As we lit the fifth candle of Chanukah in our home in Modiin yesterday, my mind was abuzz with images and emotions of having the fortune to celebrate Chanukah in Israel, in the city where the revolt actually started over two millennia ago!

Chanukah is so much more significant in Israel than in the Diaspora.  There is a sense outside Israel that the minor rabbinic festival of Chanukah was given a new life in order to “compete” with Christmas.  In Israel, by contrast, Chanukah was given a new lease of life by the nascent Zionist movement.


When one is in Israel during a religious or nationalistic Jewish holiday one feels what it is like, as a Jew, to be part of a majority culture in at least one country on earth.  The whole country is literally lit up with Chanukiot (Menorahs) in both private homes and public places.  Even the train stations have Chanukiot!  Children are off school and many, including my family, are hiking all over the country connecting with our land, our home.

The holiday of Chanukah is celebrated with particular zeal by all the Jewish streams in Israel, albeit for different reasons.  When lighting the candles and celebrating, the Ultra-Orthodox focus of the religious significance; “the miracle of the oil.”  The secular Zionists emphasis the nationalistic significance; “the miracle of the return of the Jewish people to our land and the ability to defend ourselves,” and the National-Religious focus of a mixture of both the religious and nationalistic significance.

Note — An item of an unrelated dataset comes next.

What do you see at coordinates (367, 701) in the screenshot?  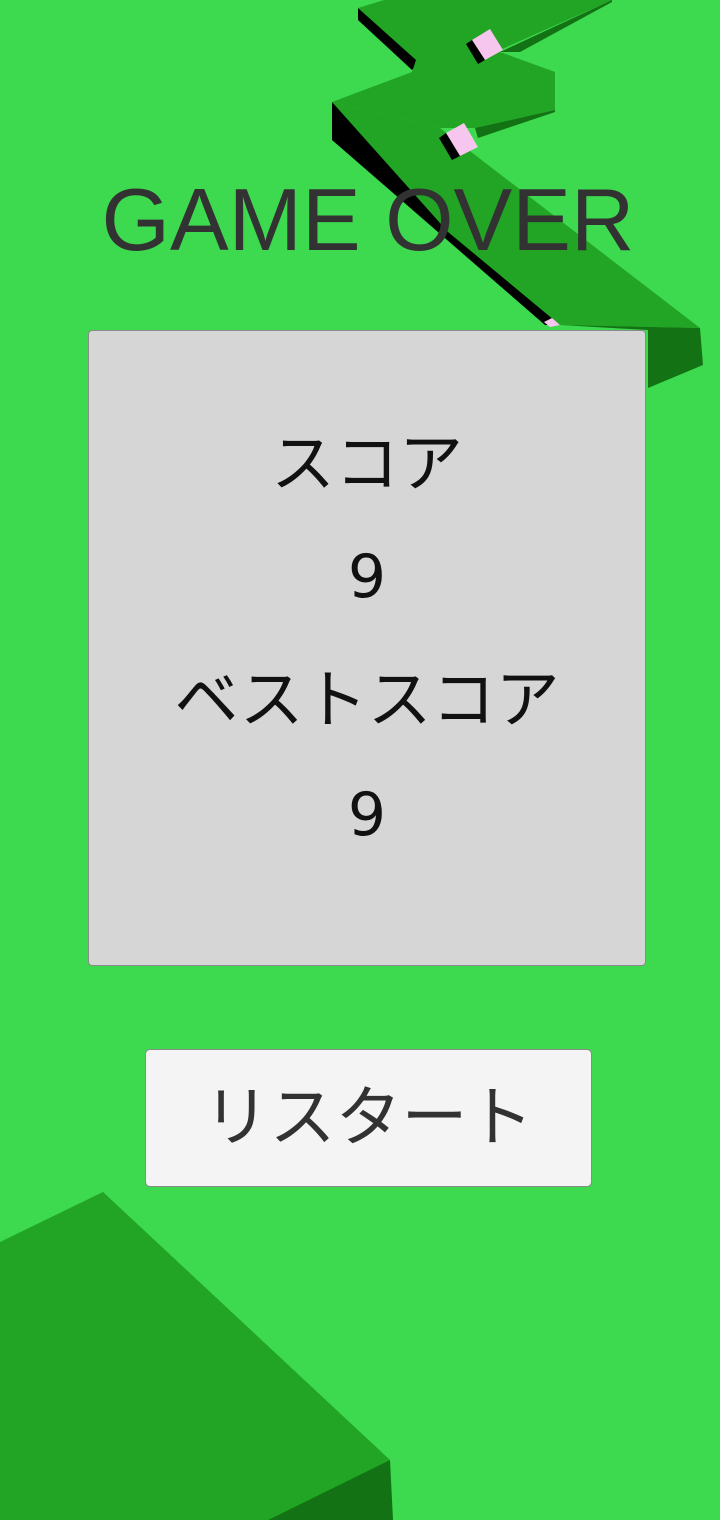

I vividly remember a few years ago during my Milluim (reserve IDF duty) lighting the chanukiah for my combat unit in the middle of the desert and singing together with my fellow IDF soldiers from all different backgrounds the Al Hanissim prayer and thinking of the significance of the words: “The few against the many…in those days and in these days.”  As I light the Channukiah with my family and friends I thank God that we have a State that reminds us that we Jews are not just people of the Book but also people of the land.  Chag Urim Sameach!